If you ever get the opportunity to pick up an old aviation magazine from 20, heck, 50 years ago I highly recommend it. Basic wing design, how a reciprocating or turbojet engine works, aerodynamics, etc. all seem to stand the test of time. The good stuff comes when you read into what was the newest and best in the industry. That old plane you train in now might’ve been the sleekest, most advanced aircraft of its time when it was certificated. The GPS you now take for granted probably started out as a tiny, pixelated, monochromatic screen. Wireless weather briefings on your iPad? Forget it. That used to be a visit to the local FSS (that’s Flight Service Station….actual buildings with people inside) where you were given a 25 page print out on continuous feed paper. I know because I remember getting such a weather briefing before my cross country flights.
Now that you’ve labeled me an ancient, dusty old pilot take note that visiting the FSS for a weather printout was something I did just 10 years ago. Most pilots new to the field would think I’m lying. Now, I am not about to prop myself on a soapbox preaching “back in my day…”, but the technological and behavioral changes that I’ve witnessed in my short career are stupefying. Partial panel NDB approaches used to be a rite of passage for new instrument students. Now they are nearly extinct and let me tell you, I’m not sad. Moving maps are incredibly helpful. They tell you where you are at any given moment with more information than most pilots would know what to do with. The seasoned captain no longer instills fear in their first officer, but instead encourages cooperation and teamwork by finding strength in numbers.

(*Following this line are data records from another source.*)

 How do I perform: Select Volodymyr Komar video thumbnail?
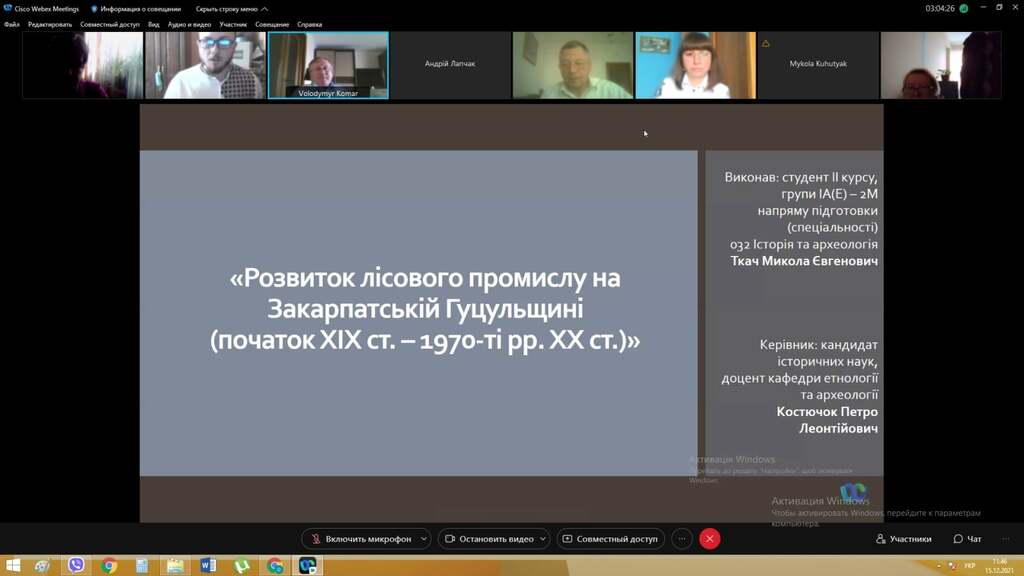[x=328, y=65]
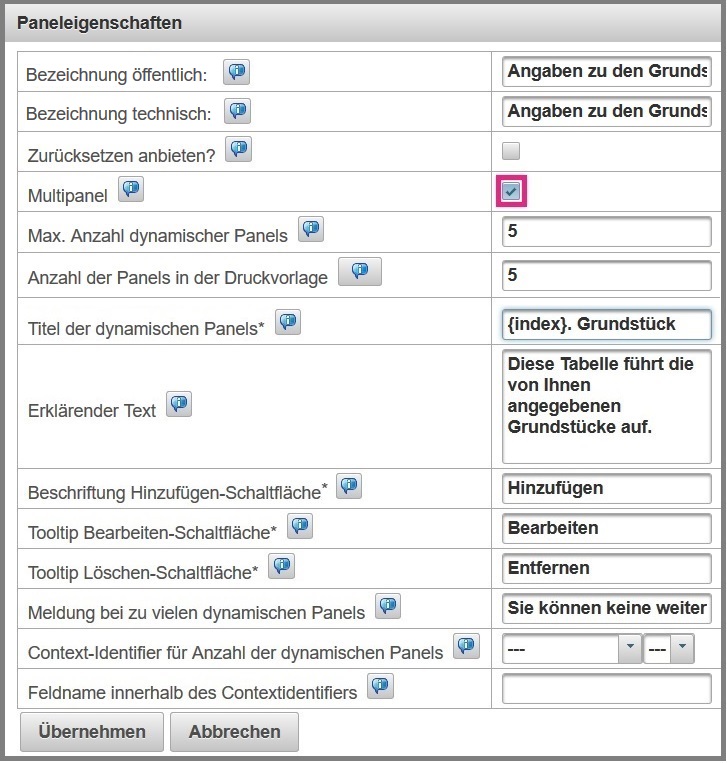The width and height of the screenshot is (727, 763).
Task: Click info icon for Tooltip Löschen-Schaltfläche
Action: [x=282, y=567]
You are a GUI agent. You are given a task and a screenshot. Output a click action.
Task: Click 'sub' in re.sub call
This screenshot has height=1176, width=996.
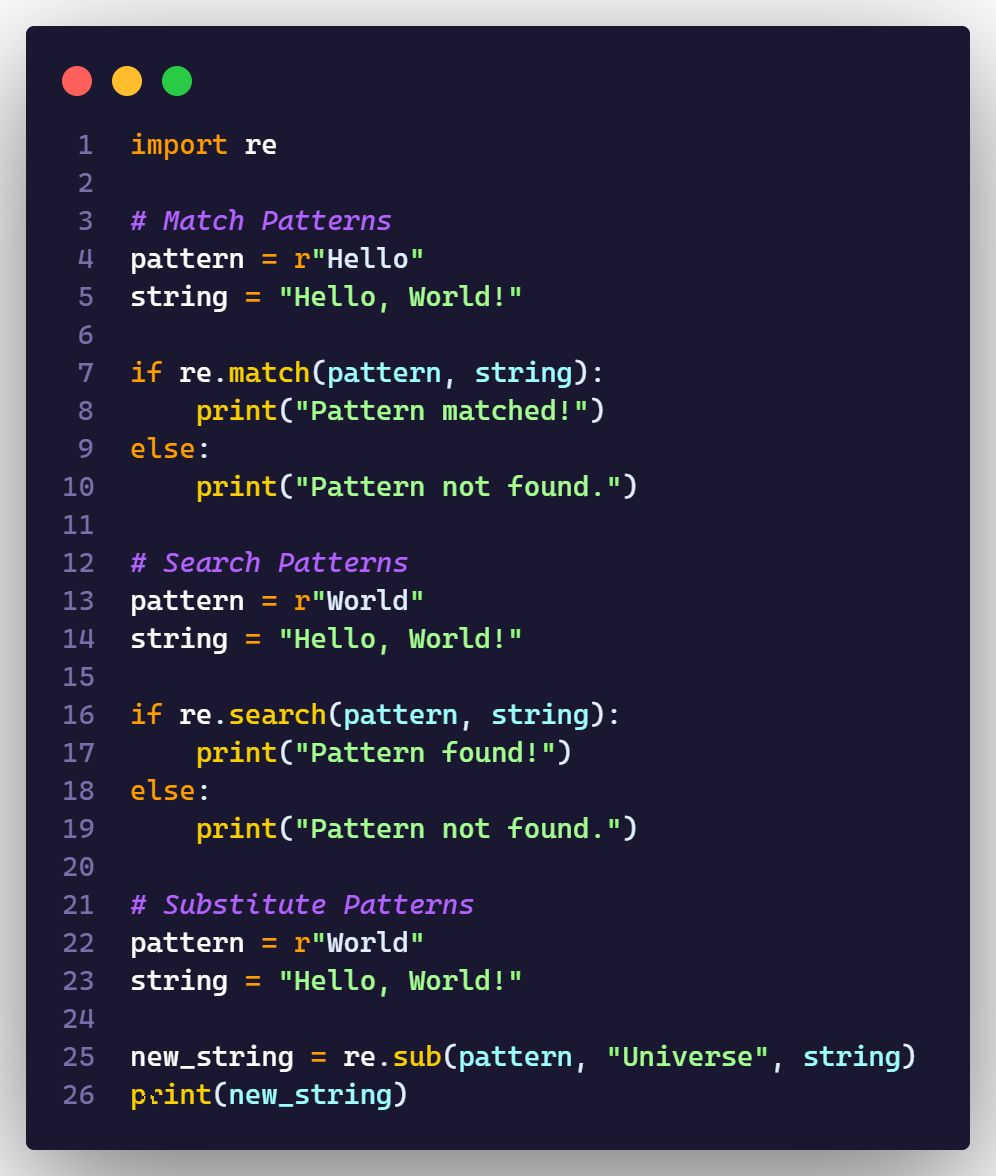pyautogui.click(x=416, y=1057)
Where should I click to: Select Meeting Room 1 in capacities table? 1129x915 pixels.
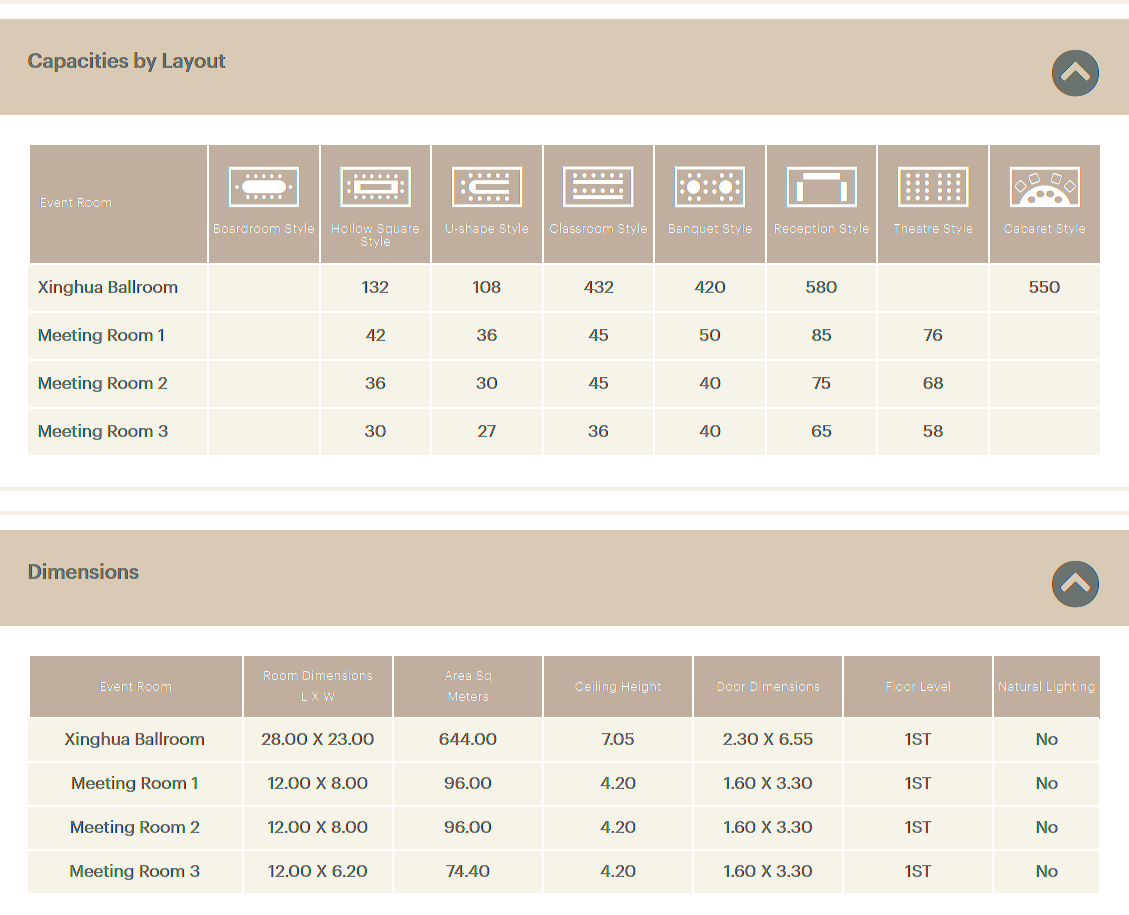(102, 335)
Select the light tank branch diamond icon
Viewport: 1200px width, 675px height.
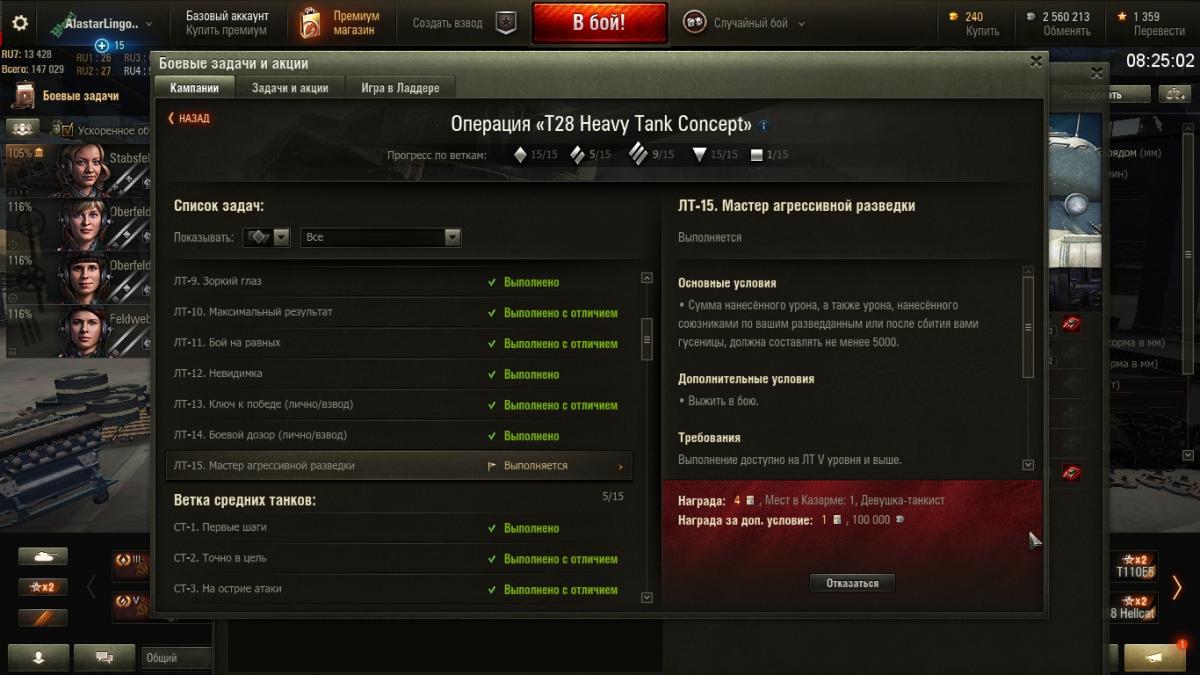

The point I’m driving at is aviation is continually evolving as evidenced by archived aviation magazines and books. Change can scare a lot of people and for understandable reasons. It requires pause, rethinking, and more often fumbling around until it becomes familiar. However, it’s arguably one of the most exciting and attractive traits of aviation. Change challenges you, keeps you sharp, keeps you humble, and it’s great for your brain! The Alzheimer’s Association boasts the benefits of learning new skills or adopting new methods as an excellent method of offsetting the risk of such a terrible disease as Alzheimer’s. It’s like exercise for your brain (do they make a Fitbit for that?).

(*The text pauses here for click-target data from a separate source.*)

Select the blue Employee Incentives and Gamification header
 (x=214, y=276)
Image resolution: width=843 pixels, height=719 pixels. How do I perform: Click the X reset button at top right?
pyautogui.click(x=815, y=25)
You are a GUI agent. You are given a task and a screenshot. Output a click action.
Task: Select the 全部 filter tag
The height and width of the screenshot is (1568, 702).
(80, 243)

In conclusion, change in aviation should be welcomed. Not blindly and without question, but with an openness that avoids stifling progress. During my initial flight training I came across a framed poster in a random stairwell in a building I was most likely lost in. Printed on just plain white glossy paper was the statement, “It’s the not strongest species that survives. It’s the one most able to adapt to change.” It rings true on so many levels in aviation. I hope I can continue to experience the industry’s change over my lifetime.